Challenge
Can you copy out, word for word, the lines running from the line with "The height and width of the screenshot is (719, 999)." to the line with "click(x=1351, y=89)", including both of those lines?

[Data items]
◆ ◆ ◆

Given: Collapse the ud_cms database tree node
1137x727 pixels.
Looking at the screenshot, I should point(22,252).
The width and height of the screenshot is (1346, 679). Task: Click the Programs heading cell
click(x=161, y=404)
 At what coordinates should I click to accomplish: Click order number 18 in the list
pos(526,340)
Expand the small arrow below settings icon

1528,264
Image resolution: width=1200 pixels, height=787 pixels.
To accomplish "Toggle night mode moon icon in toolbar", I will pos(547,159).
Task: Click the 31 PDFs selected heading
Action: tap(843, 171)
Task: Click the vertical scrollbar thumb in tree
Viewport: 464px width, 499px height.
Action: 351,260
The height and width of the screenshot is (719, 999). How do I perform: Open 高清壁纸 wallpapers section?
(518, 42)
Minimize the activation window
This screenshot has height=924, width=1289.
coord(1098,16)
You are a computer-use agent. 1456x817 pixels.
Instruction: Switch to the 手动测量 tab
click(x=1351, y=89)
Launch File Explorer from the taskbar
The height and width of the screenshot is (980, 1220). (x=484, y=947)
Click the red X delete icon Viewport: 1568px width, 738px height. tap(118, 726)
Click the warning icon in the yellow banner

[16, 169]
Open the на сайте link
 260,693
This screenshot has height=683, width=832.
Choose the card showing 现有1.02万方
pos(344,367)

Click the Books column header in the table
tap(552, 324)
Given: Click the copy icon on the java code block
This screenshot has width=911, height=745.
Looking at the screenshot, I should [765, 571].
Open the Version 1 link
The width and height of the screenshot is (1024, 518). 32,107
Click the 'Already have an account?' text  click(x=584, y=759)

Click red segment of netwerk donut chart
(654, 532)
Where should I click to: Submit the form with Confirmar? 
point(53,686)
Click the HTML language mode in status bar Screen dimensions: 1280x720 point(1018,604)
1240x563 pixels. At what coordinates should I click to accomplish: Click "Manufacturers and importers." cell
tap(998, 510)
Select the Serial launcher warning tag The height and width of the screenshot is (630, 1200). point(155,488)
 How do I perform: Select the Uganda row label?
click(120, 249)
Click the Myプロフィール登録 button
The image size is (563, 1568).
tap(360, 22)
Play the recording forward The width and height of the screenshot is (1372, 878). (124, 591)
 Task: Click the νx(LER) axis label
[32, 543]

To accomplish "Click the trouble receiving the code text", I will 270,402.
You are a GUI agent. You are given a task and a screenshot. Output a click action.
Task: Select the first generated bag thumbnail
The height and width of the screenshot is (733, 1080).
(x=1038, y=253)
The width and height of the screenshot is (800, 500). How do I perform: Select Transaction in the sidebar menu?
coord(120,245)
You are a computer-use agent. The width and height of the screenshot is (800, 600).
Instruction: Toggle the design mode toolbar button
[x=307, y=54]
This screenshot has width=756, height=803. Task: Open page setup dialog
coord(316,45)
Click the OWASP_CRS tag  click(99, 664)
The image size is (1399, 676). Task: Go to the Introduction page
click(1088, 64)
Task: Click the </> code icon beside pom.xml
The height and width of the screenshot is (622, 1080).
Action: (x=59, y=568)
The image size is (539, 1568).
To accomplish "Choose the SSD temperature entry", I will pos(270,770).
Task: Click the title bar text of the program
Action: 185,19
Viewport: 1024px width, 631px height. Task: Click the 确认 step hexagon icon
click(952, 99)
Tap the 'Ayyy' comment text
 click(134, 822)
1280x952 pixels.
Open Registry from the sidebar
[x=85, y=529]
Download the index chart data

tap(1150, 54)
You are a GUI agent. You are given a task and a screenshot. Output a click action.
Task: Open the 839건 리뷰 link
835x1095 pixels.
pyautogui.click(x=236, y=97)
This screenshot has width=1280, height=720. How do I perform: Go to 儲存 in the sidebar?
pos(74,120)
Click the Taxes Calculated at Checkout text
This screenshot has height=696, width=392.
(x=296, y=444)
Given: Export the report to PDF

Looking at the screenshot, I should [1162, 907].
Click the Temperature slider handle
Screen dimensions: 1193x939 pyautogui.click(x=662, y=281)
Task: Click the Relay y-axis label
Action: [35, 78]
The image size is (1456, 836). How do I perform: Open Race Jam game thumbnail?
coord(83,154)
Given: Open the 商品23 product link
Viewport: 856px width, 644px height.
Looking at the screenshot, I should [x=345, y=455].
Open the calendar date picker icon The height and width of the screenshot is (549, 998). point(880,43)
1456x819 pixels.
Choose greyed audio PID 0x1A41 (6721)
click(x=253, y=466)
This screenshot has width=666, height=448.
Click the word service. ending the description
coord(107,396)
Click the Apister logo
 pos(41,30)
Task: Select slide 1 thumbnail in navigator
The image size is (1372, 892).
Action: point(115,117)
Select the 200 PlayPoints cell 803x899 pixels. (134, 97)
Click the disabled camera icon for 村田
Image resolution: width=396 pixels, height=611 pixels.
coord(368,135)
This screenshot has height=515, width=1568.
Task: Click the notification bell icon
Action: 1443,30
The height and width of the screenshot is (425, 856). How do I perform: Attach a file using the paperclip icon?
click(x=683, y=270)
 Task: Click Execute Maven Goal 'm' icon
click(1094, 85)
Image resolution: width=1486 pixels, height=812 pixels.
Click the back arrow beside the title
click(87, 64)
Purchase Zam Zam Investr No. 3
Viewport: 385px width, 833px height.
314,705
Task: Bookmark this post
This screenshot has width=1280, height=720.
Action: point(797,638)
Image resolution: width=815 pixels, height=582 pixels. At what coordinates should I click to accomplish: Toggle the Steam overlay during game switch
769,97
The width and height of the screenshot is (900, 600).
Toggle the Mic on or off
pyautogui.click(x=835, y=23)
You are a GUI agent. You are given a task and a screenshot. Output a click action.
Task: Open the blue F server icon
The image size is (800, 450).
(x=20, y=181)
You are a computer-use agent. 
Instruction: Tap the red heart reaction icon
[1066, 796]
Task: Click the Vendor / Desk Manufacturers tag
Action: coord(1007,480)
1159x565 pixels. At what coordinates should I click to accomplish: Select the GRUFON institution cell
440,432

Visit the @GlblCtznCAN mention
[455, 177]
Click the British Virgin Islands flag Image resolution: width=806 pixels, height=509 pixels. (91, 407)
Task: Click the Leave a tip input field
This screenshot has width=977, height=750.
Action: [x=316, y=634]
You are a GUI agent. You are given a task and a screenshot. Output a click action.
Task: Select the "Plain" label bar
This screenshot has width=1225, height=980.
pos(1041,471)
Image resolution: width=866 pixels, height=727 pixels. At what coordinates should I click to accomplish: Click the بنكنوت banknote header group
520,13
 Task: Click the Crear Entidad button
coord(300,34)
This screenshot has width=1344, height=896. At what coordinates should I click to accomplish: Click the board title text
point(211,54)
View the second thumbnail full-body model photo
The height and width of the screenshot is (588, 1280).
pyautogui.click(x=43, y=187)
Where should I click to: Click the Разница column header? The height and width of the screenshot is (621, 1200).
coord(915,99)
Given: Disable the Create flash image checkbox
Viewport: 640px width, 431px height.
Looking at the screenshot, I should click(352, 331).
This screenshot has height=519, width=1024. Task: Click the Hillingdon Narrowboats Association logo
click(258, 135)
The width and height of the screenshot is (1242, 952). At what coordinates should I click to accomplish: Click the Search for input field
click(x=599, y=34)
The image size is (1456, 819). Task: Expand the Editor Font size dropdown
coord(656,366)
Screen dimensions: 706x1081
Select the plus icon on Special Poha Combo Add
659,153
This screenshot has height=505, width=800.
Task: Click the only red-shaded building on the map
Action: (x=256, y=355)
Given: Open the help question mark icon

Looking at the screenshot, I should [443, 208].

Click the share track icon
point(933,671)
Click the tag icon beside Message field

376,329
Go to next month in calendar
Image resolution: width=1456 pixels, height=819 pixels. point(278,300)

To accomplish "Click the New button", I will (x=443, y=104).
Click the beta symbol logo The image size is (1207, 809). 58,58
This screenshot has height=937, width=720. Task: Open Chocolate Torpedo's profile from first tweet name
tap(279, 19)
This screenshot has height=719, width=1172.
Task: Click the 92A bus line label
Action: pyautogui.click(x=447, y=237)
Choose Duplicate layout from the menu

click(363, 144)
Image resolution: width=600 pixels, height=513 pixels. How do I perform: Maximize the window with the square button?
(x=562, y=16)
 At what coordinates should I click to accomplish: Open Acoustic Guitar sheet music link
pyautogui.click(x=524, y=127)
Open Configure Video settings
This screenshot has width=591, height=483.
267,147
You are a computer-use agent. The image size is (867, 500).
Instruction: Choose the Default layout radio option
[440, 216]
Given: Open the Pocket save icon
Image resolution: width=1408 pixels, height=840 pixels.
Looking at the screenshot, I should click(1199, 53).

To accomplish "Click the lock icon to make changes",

◆ ◆ ◆

Problem solution
The height and width of the screenshot is (719, 999). How do I perform: Open 高清壁纸 wallpapers section?
(518, 42)
Minimize the activation window
This screenshot has height=924, width=1289.
coord(1098,16)
You are a computer-use agent. 1456x817 pixels.
Instruction: Switch to the 手动测量 tab
click(x=1351, y=89)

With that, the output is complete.